◆ TASK DESCRIPTION:
Can you express every line of the material below as a JSON list of strings, one string per line, with blank lines left out?

(Raw records)
------------
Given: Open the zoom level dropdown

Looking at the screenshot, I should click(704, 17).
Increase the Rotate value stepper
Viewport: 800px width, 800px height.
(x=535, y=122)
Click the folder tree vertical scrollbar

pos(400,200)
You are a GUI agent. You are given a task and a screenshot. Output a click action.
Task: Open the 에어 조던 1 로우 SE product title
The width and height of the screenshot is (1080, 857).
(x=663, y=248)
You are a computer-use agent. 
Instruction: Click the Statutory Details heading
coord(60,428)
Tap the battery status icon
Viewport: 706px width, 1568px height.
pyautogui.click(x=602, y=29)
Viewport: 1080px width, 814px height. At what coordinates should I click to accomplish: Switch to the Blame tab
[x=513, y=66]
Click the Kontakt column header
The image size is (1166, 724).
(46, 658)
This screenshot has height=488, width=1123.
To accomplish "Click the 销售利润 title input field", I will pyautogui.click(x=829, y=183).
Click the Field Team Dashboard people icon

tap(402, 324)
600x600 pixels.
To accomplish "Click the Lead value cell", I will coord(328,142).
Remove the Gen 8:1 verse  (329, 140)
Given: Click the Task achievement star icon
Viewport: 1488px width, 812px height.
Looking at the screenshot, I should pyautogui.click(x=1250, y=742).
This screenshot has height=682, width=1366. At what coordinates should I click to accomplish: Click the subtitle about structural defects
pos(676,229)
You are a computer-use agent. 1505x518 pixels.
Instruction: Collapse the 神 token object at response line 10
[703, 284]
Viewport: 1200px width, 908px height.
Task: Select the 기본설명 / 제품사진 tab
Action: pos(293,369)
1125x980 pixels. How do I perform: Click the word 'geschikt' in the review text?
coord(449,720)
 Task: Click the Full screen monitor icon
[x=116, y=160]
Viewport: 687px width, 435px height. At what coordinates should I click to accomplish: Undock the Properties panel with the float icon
------------
◆ RESULT BELOW:
[
  "Given: Open the zoom level dropdown",
  "Looking at the screenshot, I should click(704, 17).",
  "Increase the Rotate value stepper",
  "Viewport: 800px width, 800px height.",
  "(x=535, y=122)",
  "Click the folder tree vertical scrollbar",
  "pos(400,200)",
  "You are a GUI agent. You are given a task and a screenshot. Output a click action.",
  "Task: Open the 에어 조던 1 로우 SE product title",
  "The width and height of the screenshot is (1080, 857).",
  "(x=663, y=248)",
  "You are a computer-use agent. ",
  "Instruction: Click the Statutory Details heading",
  "coord(60,428)",
  "Tap the battery status icon",
  "Viewport: 706px width, 1568px height.",
  "pyautogui.click(x=602, y=29)",
  "Viewport: 1080px width, 814px height. At what coordinates should I click to accomplish: Switch to the Blame tab",
  "[x=513, y=66]",
  "Click the Kontakt column header",
  "The image size is (1166, 724).",
  "(46, 658)",
  "This screenshot has height=488, width=1123.",
  "To accomplish \"Click the 销售利润 title input field\", I will pyautogui.click(x=829, y=183).",
  "Click the Field Team Dashboard people icon",
  "tap(402, 324)",
  "600x600 pixels.",
  "To accomplish \"Click the Lead value cell\", I will coord(328,142).",
  "Remove the Gen 8:1 verse  (329, 140)",
  "Given: Click the Task achievement star icon",
  "Viewport: 1488px width, 812px height.",
  "Looking at the screenshot, I should pyautogui.click(x=1250, y=742).",
  "This screenshot has height=682, width=1366. At what coordinates should I click to accomplish: Click the subtitle about structural defects",
  "pos(676,229)",
  "You are a computer-use agent. 1505x518 pixels.",
  "Instruction: Collapse the 神 token object at response line 10",
  "[703, 284]",
  "Viewport: 1200px width, 908px height.",
  "Task: Select the 기본설명 / 제품사진 tab",
  "Action: pos(293,369)",
  "1125x980 pixels. How do I perform: Click the word 'geschikt' in the review text?",
  "coord(449,720)",
  " Task: Click the Full screen monitor icon",
  "[x=116, y=160]",
  "Viewport: 687px width, 435px height. At what coordinates should I click to accomplish: Undock the Properties panel with the float icon"
]